**SUPPLIED DATA**:
++++++++++

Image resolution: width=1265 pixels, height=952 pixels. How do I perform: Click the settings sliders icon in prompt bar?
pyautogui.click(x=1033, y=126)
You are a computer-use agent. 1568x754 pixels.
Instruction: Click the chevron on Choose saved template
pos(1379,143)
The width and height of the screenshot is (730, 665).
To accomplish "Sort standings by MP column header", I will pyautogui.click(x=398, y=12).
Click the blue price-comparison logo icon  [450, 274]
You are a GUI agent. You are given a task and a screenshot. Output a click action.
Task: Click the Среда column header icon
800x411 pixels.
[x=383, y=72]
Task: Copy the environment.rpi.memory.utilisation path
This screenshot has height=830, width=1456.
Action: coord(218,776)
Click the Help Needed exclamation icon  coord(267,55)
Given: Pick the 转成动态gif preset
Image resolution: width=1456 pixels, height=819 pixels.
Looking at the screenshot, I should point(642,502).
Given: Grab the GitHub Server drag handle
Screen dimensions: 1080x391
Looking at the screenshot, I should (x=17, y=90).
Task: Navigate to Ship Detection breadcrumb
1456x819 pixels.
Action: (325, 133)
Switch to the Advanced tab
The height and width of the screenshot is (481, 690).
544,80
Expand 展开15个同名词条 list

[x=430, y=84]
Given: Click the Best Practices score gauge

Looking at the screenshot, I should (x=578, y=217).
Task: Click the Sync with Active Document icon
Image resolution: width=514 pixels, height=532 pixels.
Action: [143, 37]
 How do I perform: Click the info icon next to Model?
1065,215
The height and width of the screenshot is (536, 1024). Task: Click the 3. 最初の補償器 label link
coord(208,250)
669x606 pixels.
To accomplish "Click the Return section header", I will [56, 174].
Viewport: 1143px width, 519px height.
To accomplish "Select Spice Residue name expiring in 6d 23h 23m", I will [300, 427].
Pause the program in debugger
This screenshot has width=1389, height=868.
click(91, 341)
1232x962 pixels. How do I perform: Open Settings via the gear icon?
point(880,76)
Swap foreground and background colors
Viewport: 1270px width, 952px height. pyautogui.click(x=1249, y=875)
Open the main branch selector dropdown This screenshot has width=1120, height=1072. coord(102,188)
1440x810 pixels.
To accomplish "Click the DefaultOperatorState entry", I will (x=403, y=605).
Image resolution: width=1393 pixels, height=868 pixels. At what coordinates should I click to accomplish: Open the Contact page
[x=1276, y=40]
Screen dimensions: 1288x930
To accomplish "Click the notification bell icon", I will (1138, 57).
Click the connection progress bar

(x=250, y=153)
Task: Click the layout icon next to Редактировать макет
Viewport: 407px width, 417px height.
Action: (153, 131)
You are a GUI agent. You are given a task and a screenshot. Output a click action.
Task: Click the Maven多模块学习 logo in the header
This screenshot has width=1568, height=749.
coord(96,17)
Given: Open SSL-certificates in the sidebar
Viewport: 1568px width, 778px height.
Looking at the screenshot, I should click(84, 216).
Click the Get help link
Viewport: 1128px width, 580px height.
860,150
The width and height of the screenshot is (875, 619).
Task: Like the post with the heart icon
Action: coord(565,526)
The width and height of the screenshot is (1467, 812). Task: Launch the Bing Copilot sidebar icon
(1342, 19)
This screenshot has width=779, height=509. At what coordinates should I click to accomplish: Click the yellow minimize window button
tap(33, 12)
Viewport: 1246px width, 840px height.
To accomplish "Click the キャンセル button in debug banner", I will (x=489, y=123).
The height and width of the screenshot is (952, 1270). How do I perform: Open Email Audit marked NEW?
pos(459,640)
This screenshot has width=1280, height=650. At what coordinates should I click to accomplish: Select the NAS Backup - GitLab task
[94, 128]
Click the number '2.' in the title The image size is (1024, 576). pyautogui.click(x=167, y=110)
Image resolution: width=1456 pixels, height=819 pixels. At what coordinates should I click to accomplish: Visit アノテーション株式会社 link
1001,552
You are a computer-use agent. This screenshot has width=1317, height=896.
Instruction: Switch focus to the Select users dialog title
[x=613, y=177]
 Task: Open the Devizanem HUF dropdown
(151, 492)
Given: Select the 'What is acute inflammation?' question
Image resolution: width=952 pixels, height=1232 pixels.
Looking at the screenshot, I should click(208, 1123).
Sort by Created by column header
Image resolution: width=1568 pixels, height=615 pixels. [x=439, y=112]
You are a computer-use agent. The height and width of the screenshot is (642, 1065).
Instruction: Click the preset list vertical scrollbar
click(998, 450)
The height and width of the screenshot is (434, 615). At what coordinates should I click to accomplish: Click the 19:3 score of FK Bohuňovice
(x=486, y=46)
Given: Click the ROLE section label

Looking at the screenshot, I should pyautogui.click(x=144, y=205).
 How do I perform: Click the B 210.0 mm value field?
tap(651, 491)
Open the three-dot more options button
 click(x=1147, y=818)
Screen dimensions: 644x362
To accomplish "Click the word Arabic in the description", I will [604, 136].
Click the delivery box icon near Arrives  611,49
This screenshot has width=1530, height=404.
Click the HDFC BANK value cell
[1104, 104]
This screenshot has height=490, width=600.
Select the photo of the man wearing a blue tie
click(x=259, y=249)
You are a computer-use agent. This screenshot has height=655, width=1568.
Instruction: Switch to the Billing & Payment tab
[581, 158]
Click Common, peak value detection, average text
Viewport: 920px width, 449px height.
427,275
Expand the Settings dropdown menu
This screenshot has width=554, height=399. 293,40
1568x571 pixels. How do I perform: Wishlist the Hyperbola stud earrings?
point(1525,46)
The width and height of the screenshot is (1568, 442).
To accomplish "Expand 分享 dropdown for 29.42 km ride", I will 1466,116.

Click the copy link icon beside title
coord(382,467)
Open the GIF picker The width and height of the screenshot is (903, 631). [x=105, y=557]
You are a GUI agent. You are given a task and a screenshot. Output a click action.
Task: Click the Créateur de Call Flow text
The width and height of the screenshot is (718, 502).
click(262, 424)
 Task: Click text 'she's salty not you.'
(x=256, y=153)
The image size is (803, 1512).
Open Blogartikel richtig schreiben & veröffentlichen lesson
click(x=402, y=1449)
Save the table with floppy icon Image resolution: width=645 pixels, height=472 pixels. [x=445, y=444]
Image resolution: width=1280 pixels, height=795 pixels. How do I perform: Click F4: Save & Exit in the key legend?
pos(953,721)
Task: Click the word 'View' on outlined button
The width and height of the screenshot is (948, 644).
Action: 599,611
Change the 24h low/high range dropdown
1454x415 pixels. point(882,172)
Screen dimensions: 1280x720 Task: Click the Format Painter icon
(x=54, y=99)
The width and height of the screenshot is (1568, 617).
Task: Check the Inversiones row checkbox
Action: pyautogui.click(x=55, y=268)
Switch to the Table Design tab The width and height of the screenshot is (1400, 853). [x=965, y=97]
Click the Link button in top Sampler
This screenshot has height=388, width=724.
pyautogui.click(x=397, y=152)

++++++++++

**DIRECTIONS FOR THIS TASK**: Please rewrite these lines with "Format Painter" replaced by "Clone Formatting", leaving everything else unchanged.

**ANSWER TO THE EXERCISE**:
Image resolution: width=1265 pixels, height=952 pixels. How do I perform: Click the settings sliders icon in prompt bar?
pyautogui.click(x=1033, y=126)
You are a computer-use agent. 1568x754 pixels.
Instruction: Click the chevron on Choose saved template
pos(1379,143)
The width and height of the screenshot is (730, 665).
To accomplish "Sort standings by MP column header", I will pyautogui.click(x=398, y=12).
Click the blue price-comparison logo icon  [450, 274]
You are a GUI agent. You are given a task and a screenshot. Output a click action.
Task: Click the Среда column header icon
800x411 pixels.
[x=383, y=72]
Task: Copy the environment.rpi.memory.utilisation path
This screenshot has height=830, width=1456.
Action: coord(218,776)
Click the Help Needed exclamation icon  coord(267,55)
Given: Pick the 转成动态gif preset
Image resolution: width=1456 pixels, height=819 pixels.
Looking at the screenshot, I should point(642,502).
Given: Grab the GitHub Server drag handle
Screen dimensions: 1080x391
Looking at the screenshot, I should (x=17, y=90).
Task: Navigate to Ship Detection breadcrumb
1456x819 pixels.
Action: (325, 133)
Switch to the Advanced tab
The height and width of the screenshot is (481, 690).
544,80
Expand 展开15个同名词条 list

[x=430, y=84]
Given: Click the Best Practices score gauge

Looking at the screenshot, I should (x=578, y=217).
Task: Click the Sync with Active Document icon
Image resolution: width=514 pixels, height=532 pixels.
Action: [143, 37]
 How do I perform: Click the info icon next to Model?
1065,215
The height and width of the screenshot is (536, 1024). Task: Click the 3. 最初の補償器 label link
coord(208,250)
669x606 pixels.
To accomplish "Click the Return section header", I will [56, 174].
Viewport: 1143px width, 519px height.
To accomplish "Select Spice Residue name expiring in 6d 23h 23m", I will [300, 427].
Pause the program in debugger
This screenshot has width=1389, height=868.
click(91, 341)
1232x962 pixels. How do I perform: Open Settings via the gear icon?
point(880,76)
Swap foreground and background colors
Viewport: 1270px width, 952px height. pyautogui.click(x=1249, y=875)
Open the main branch selector dropdown This screenshot has width=1120, height=1072. coord(102,188)
1440x810 pixels.
To accomplish "Click the DefaultOperatorState entry", I will (x=403, y=605).
Image resolution: width=1393 pixels, height=868 pixels. At what coordinates should I click to accomplish: Open the Contact page
[x=1276, y=40]
Screen dimensions: 1288x930
To accomplish "Click the notification bell icon", I will (1138, 57).
Click the connection progress bar

(x=250, y=153)
Task: Click the layout icon next to Редактировать макет
Viewport: 407px width, 417px height.
Action: (153, 131)
You are a GUI agent. You are given a task and a screenshot. Output a click action.
Task: Click the Maven多模块学习 logo in the header
This screenshot has width=1568, height=749.
coord(96,17)
Given: Open SSL-certificates in the sidebar
Viewport: 1568px width, 778px height.
Looking at the screenshot, I should click(84, 216).
Click the Get help link
Viewport: 1128px width, 580px height.
860,150
The width and height of the screenshot is (875, 619).
Task: Like the post with the heart icon
Action: coord(565,526)
The width and height of the screenshot is (1467, 812). Task: Launch the Bing Copilot sidebar icon
(1342, 19)
This screenshot has width=779, height=509. At what coordinates should I click to accomplish: Click the yellow minimize window button
tap(33, 12)
Viewport: 1246px width, 840px height.
To accomplish "Click the キャンセル button in debug banner", I will (x=489, y=123).
The height and width of the screenshot is (952, 1270). How do I perform: Open Email Audit marked NEW?
pos(459,640)
This screenshot has width=1280, height=650. At what coordinates should I click to accomplish: Select the NAS Backup - GitLab task
[94, 128]
Click the number '2.' in the title The image size is (1024, 576). pyautogui.click(x=167, y=110)
Image resolution: width=1456 pixels, height=819 pixels. At what coordinates should I click to accomplish: Visit アノテーション株式会社 link
1001,552
You are a computer-use agent. This screenshot has width=1317, height=896.
Instruction: Switch focus to the Select users dialog title
[x=613, y=177]
 Task: Open the Devizanem HUF dropdown
(151, 492)
Given: Select the 'What is acute inflammation?' question
Image resolution: width=952 pixels, height=1232 pixels.
Looking at the screenshot, I should click(208, 1123).
Sort by Created by column header
Image resolution: width=1568 pixels, height=615 pixels. [x=439, y=112]
You are a computer-use agent. The height and width of the screenshot is (642, 1065).
Instruction: Click the preset list vertical scrollbar
click(998, 450)
The height and width of the screenshot is (434, 615). At what coordinates should I click to accomplish: Click the 19:3 score of FK Bohuňovice
(x=486, y=46)
Given: Click the ROLE section label

Looking at the screenshot, I should pyautogui.click(x=144, y=205).
 How do I perform: Click the B 210.0 mm value field?
tap(651, 491)
Open the three-dot more options button
 click(x=1147, y=818)
Screen dimensions: 644x362
To accomplish "Click the word Arabic in the description", I will [604, 136].
Click the delivery box icon near Arrives  611,49
This screenshot has width=1530, height=404.
Click the HDFC BANK value cell
[1104, 104]
This screenshot has height=490, width=600.
Select the photo of the man wearing a blue tie
click(x=259, y=249)
You are a computer-use agent. This screenshot has height=655, width=1568.
Instruction: Switch to the Billing & Payment tab
[581, 158]
Click Common, peak value detection, average text
Viewport: 920px width, 449px height.
427,275
Expand the Settings dropdown menu
This screenshot has width=554, height=399. 293,40
1568x571 pixels. How do I perform: Wishlist the Hyperbola stud earrings?
point(1525,46)
The width and height of the screenshot is (1568, 442).
To accomplish "Expand 分享 dropdown for 29.42 km ride", I will 1466,116.

Click the copy link icon beside title
coord(382,467)
Open the GIF picker The width and height of the screenshot is (903, 631). [x=105, y=557]
You are a GUI agent. You are given a task and a screenshot. Output a click action.
Task: Click the Créateur de Call Flow text
The width and height of the screenshot is (718, 502).
click(262, 424)
 Task: Click text 'she's salty not you.'
(x=256, y=153)
The image size is (803, 1512).
Open Blogartikel richtig schreiben & veröffentlichen lesson
click(x=402, y=1449)
Save the table with floppy icon Image resolution: width=645 pixels, height=472 pixels. [x=445, y=444]
Image resolution: width=1280 pixels, height=795 pixels. How do I perform: Click F4: Save & Exit in the key legend?
pos(953,721)
Task: Click the word 'View' on outlined button
The width and height of the screenshot is (948, 644).
Action: 599,611
Change the 24h low/high range dropdown
1454x415 pixels. point(882,172)
Screen dimensions: 1280x720 Task: Click the Clone Formatting icon
(x=54, y=99)
The width and height of the screenshot is (1568, 617).
Task: Check the Inversiones row checkbox
Action: pyautogui.click(x=55, y=268)
Switch to the Table Design tab The width and height of the screenshot is (1400, 853). [x=965, y=97]
Click the Link button in top Sampler
This screenshot has height=388, width=724.
pyautogui.click(x=397, y=152)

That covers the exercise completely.